Realisation within project boundaries represents the most concrete perspective on BwN. The definition of the project boundaries is of crucial importance since this defines the domain in which procurement and contracts have to be organized. So (1) grip is needed on how project boundaries are changed by BwN and (2) procurement and contract need to be organised accordingly.’

  1. Application of Building with Nature BwN principles throughout the project phases requires new relations between governments and private parties. It thus implies other responsibilities and roles for knowledge workers, decision makers, stakeholders, consultants and contractors. In decision making on developments the public actors will stay responsible for ulimately answering the ‘what’ question. However knowledge workers, consultants and contractors might play substantial roles in the learning process on clearifying what is feasible in an eco-system, applying an integral approach on the eco-system, making use of natural forces, and harvesting valuable eco-services.These efforts on optimising seemingly the ‘how’ question will envision and influence the ‘what’ question. At least if the participatory horizontal relationships between governments, stakeholders, knowledge workers, consultants, and contractors are established as BwN principles suggest.
  2. Governments and other project developers have to follow a tender process in case of outsourcing works and contracts. The rules, procedures and requirements for this are easily traced in national legislation. Typically the bid process includes a prequalification step or integral qualification criteria; usually criteria include financial qualification for similar work, technical qualification and the financial eligibility of te contractor, expressed in terms of total turnover. Such rules, that frame competition and determine who is eligible, influence the line up of private parties such as consultants and constructors. The described developments call for redesign of the setting or frame in which realization takes place. A realisation frame has to de developed that secures that the seedbed of BwN is harvested in realisation. Dealing with contractors (used to design + construct jobs) that play a substantial role during the initiation and planning phases takes rethinking procurement and accompanying contract types.

Inevitable the issue has to be faced how to deal with procurement and contracts in the case realization takes place within enlarged and reshuffled project boundaries.

This building solution outlines cooperation and procurement strategies and elaborates contracts and suitable organisational structures.

The key questions are:

  • How can organisational structures, procurement and contracts facilitate BwN within project boundaries?
  • Which specific arrangements with regard to organisation, procurement and contracts are conditional for realisation of BwN within project boundaries?

Advantages

  • Successful integration of BwN concepts in a development benefits from early involvement of all relevant players in the field, especially from the knowledge of constructing parties.
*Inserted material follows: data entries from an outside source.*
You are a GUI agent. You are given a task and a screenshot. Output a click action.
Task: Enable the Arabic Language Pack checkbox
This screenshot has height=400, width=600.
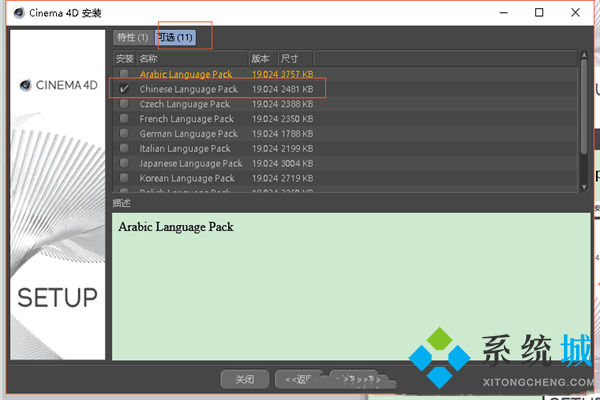124,74
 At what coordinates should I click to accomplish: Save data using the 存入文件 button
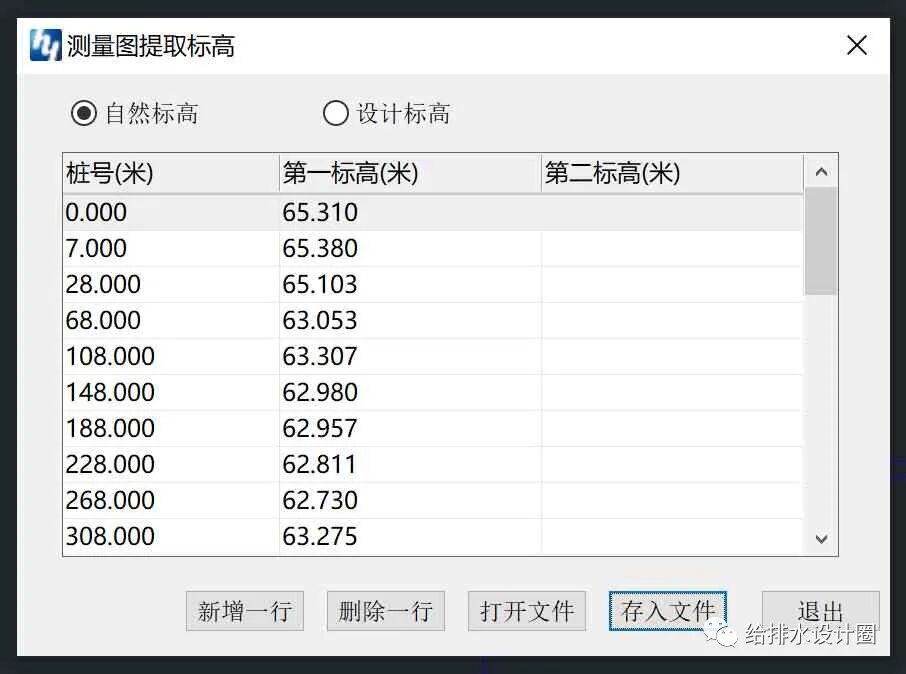(667, 611)
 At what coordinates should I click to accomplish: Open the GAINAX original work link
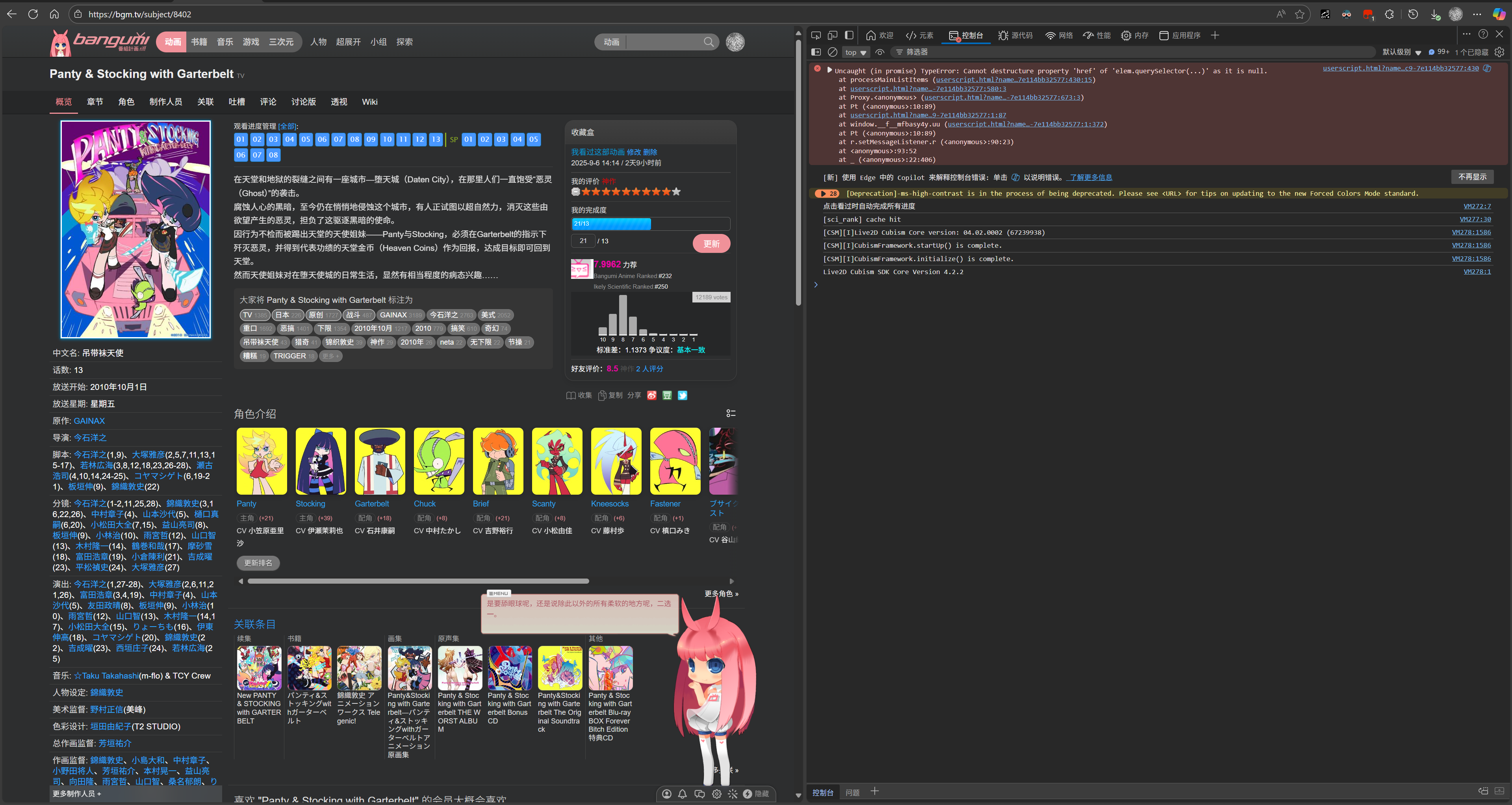(x=89, y=421)
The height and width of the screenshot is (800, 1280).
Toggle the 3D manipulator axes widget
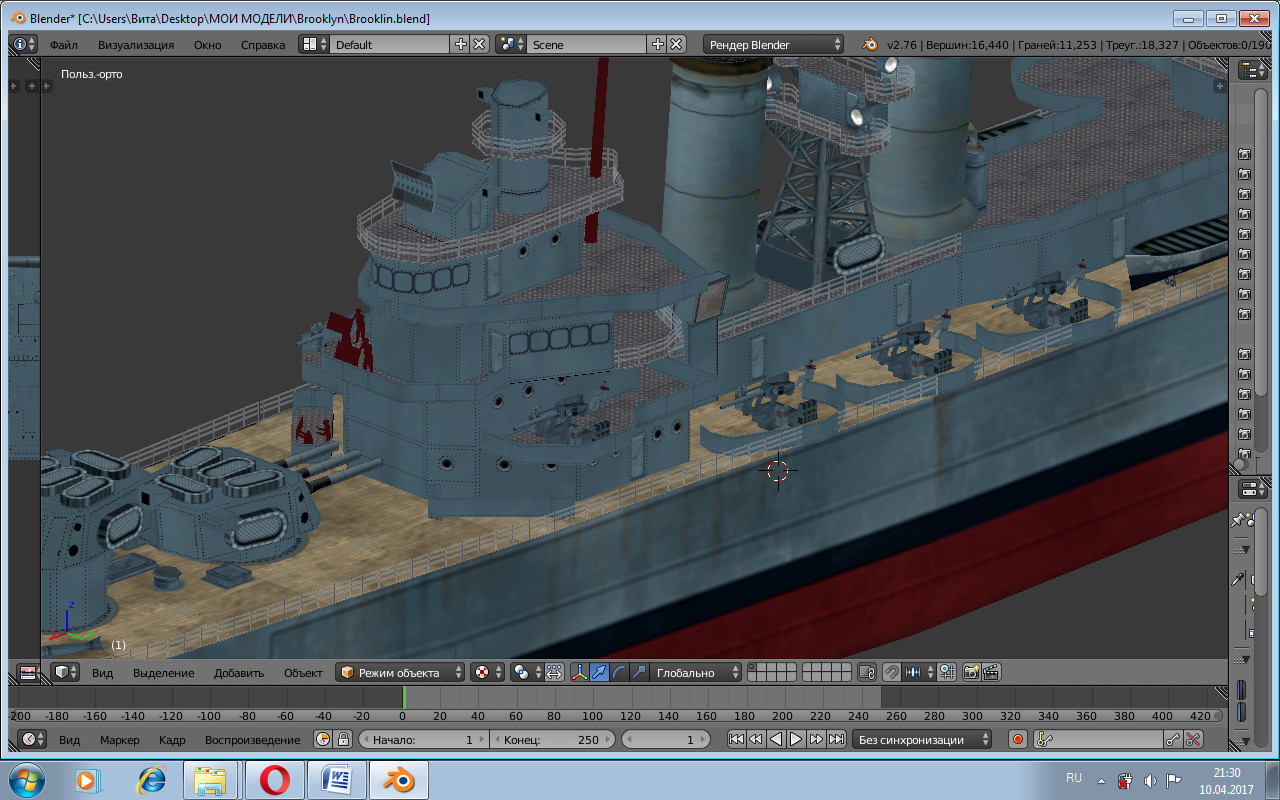[x=579, y=673]
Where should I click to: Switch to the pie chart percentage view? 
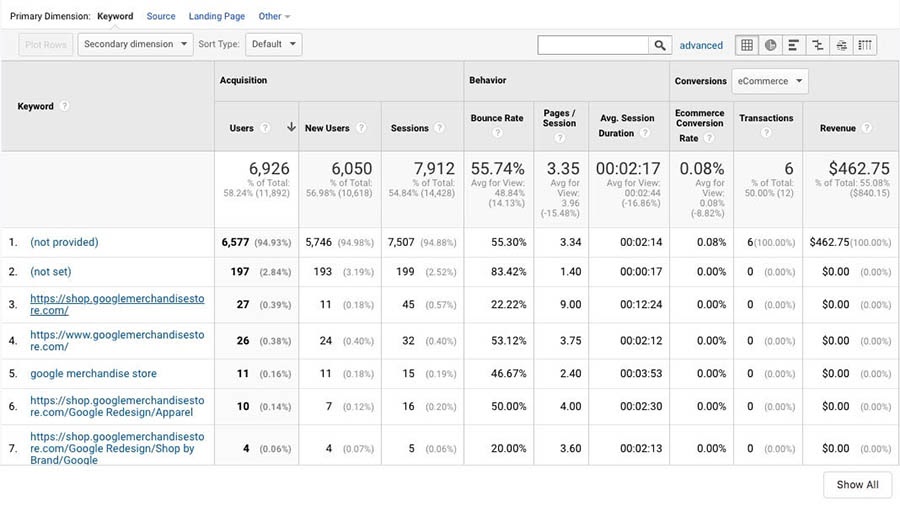pos(771,45)
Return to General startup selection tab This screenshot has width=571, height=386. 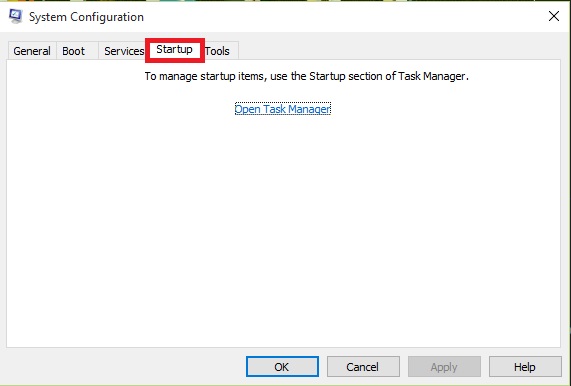(32, 51)
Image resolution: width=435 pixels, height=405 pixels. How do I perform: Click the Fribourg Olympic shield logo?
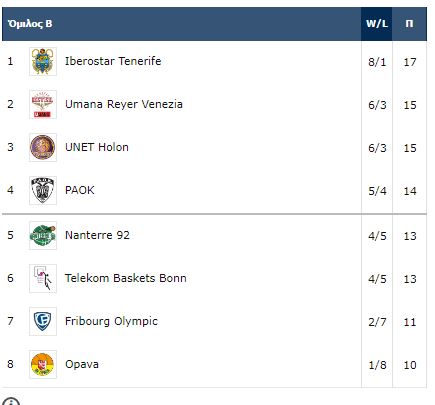point(43,321)
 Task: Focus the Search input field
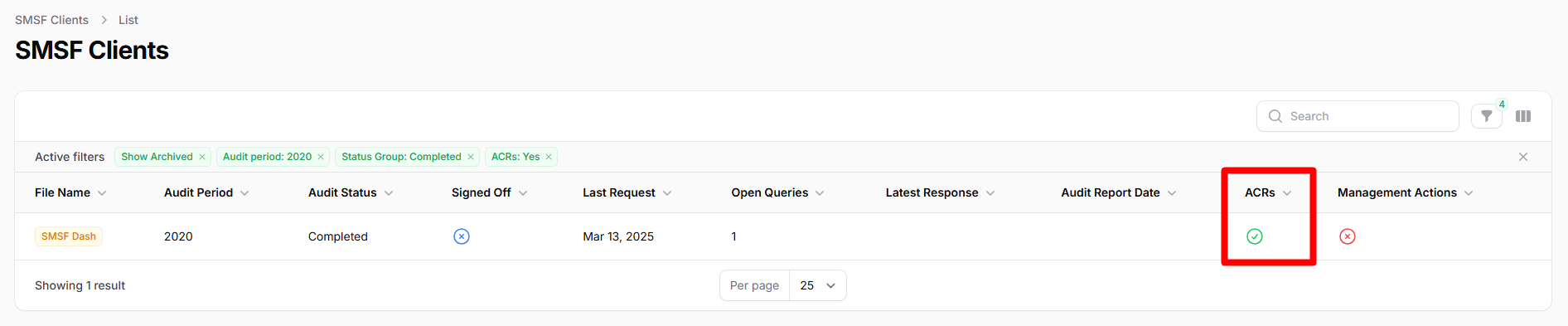tap(1357, 116)
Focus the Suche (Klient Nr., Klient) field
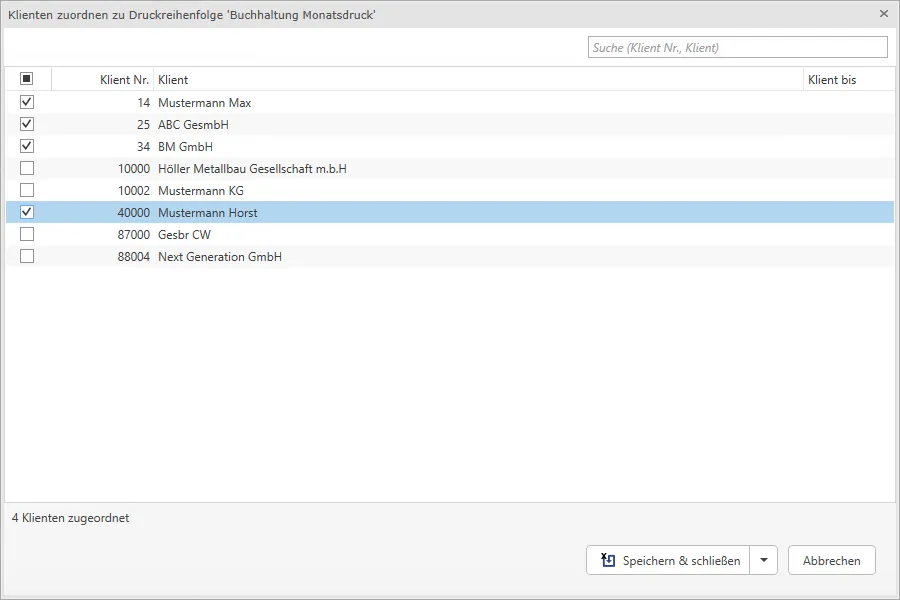900x600 pixels. [738, 48]
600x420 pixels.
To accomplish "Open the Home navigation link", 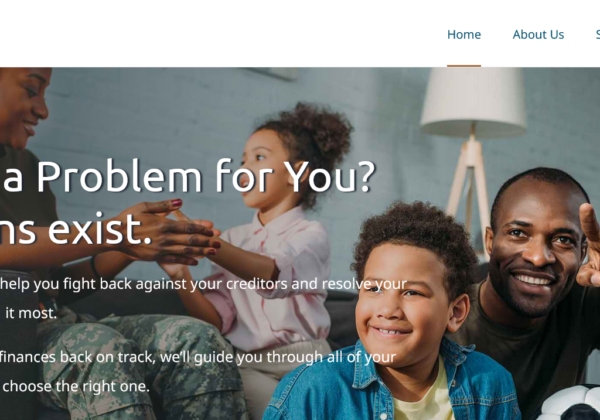I will [464, 34].
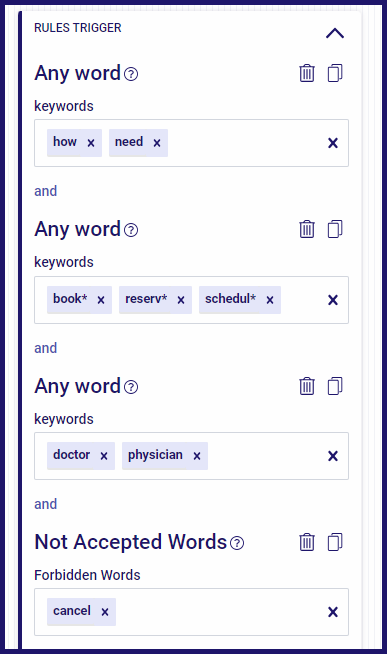Duplicate the Not Accepted Words rule
The height and width of the screenshot is (654, 387).
click(335, 542)
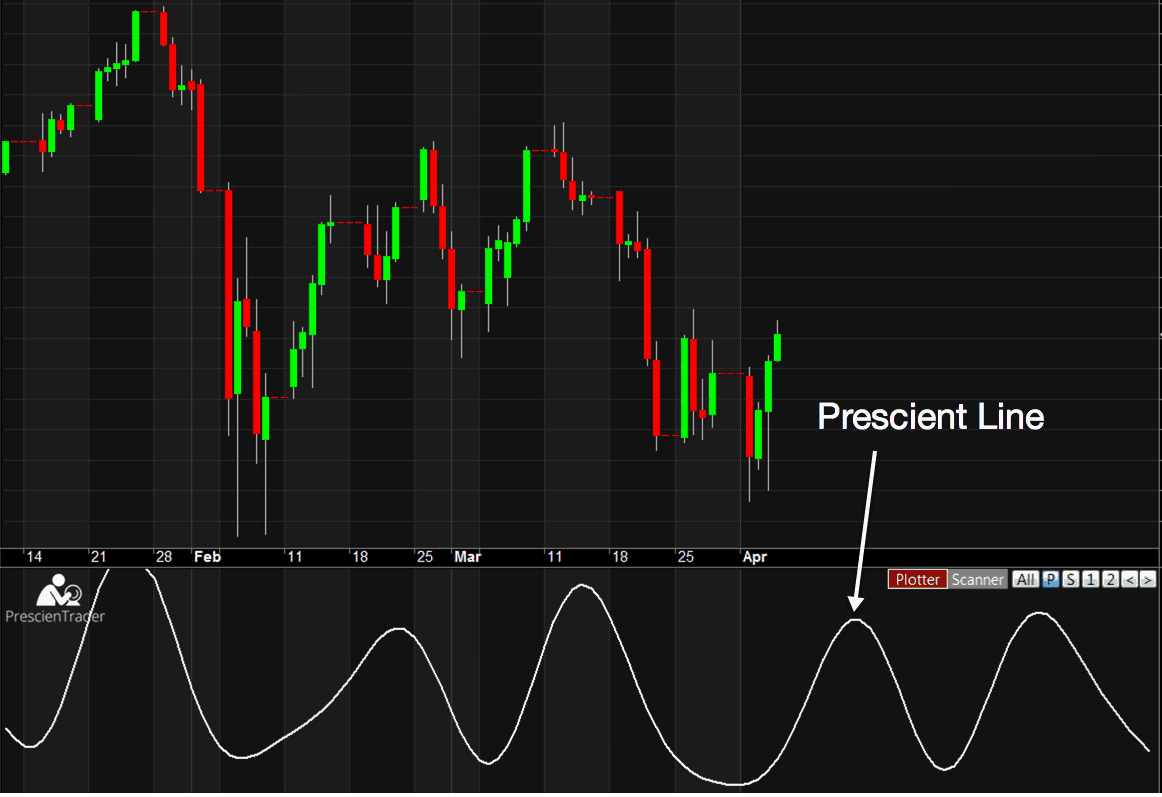Open previous chart page with back chevron
This screenshot has width=1162, height=797.
pos(1131,579)
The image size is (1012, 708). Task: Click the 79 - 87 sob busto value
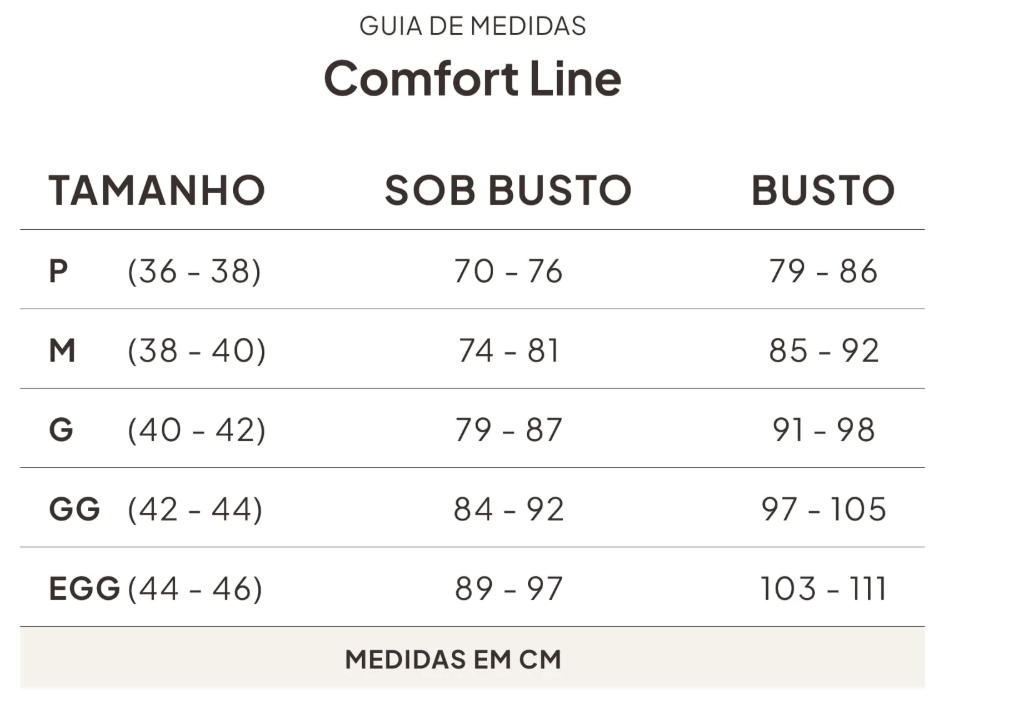pos(508,430)
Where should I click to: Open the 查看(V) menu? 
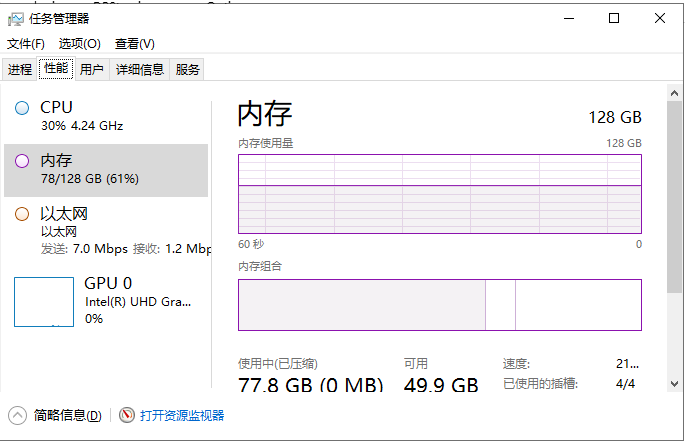[x=135, y=44]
This requires a sound package of agreements with commercial parties, that allows these to bring in their expertise, under a mechanism to reward them for their creativity, but without ‘open ends’.

Disadvantages

  • Innovative contracting requires a large input, qualitatively and quantitatively, from developers in early stages of the project, often dealing within knowledge fields they are less familiar with.
  • Innovative contracting inevitably includes a certain level of uncertainty in early stages of decision making. Mechanisms to handle such uncertainties through ‘adaptive management’ are becoming general practice.